See accompanying notes to consolidated financial statements.

                                       55
<PAGE>   56

            KEMPER INVESTORS LIFE INSURANCE COMPANY AND SUBSIDIARIES

                   NOTES TO CONSOLIDATED FINANCIAL STATEMENTS
(1) SUMMARY OF SIGNIFICANT ACCOUNTING POLICIES

BASIS OF PRESENTATION

     Kemper Investors Life Insurance Company and subsidiaries (the "Company")
issues fixed and variable annuity products, variable life, term life and
interest-sensitive life insurance products marketed primarily through a network
of financial institutions, securities brokerage firms, insurance agents and
financial planners. The Company is licensed in the District of Columbia and all
states except New York. The Company is a wholly-owned subsidiary of Kemper
Corporation ("Kemper"). Kemper and the Company are wholly-owned subsidiaries of
Zurich Financial Services ("ZFS" or "Zurich"). ZFS is owned by Zurich Allied AG
and Allied Zurich p.l.c., fifty-seven percent and forty-three percent,
respectively. Zurich Allied AG is listed on the Swiss Market Index. Allied
Zurich p.l.c. is included in the FTSE-100 Share Index in London.

     The financial statements include the accounts of the Company on a
consolidated basis. All significant intercompany balances and transactions have
been eliminated. Certain reclassifications have been made to the 1998 and 1997
consolidated financial statements in order for them to conform to the 1999
presentation. The accompanying consolidated financial statements of the Company
as of and for the years ended December 31, 1999, 1998 and 1997, have been
prepared in conformity with accounting principles generally accepted in the
United States.

ESTIMATES

     The preparation of financial statements in conformity with accounting
principles generally accepted in the United States requires management to make
estimates and assumptions that could affect the reported amounts of assets and
liabilities as well as the disclosure of contingent assets or liabilities at the
date of the financial statements. As a result, actual results reported as
revenue and expenses could differ from the estimates reported in the
accompanying financial statements. As further discussed in the accompanying
notes to the consolidated financial statements, significant estimates and
assumptions affect goodwill, deferred insurance acquisition costs, the value of
business acquired, provisions for real estate-related losses and reserves,
other-than-temporary declines in values for fixed maturities, the valuation
allowance for deferred income taxes and the calculation of fair value
disclosures for certain financial instruments.

GOODWILL

     The Company reviews goodwill to determine if events or changes in
circumstances may have affected the recoverability of the outstanding goodwill
as of each reporting period. In the event that the Company determines that
goodwill is not recoverable, it would amortize such amounts as additional
goodwill expense in the accompanying financial statements. As of December 31,
1999, the Company believes that no such adjustment is necessary.

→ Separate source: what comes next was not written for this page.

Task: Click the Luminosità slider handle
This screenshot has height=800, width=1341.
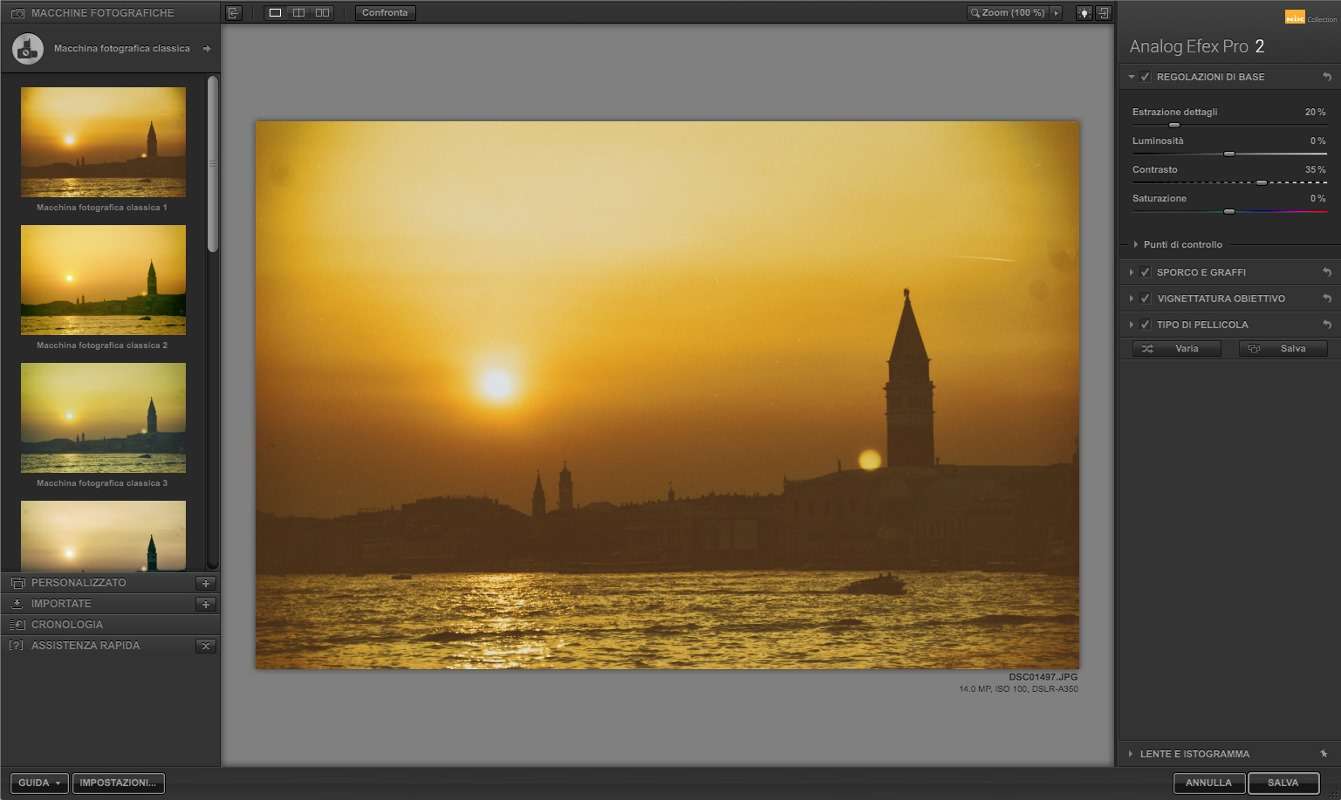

     In December of 1997, the Company changed its amortization period from
twenty-five years to twenty years in order to conform to Zurich's accounting
practices and policies. As a result of the change in amortization periods, the
Company recorded an increase in goodwill amortization expense of $5.1 million
during 1997.

VALUE OF BUSINESS ACQUIRED

     The value of business acquired reflects the estimated fair value of the
Company's life insurance business in force and represents the portion of the
cost to acquire the Company that is allocated to the value of the right to
receive future cash flows from insurance contracts existing at the date of
acquisition. Such value is the present value of the actuarially determined
projected cash flows for the acquired policies.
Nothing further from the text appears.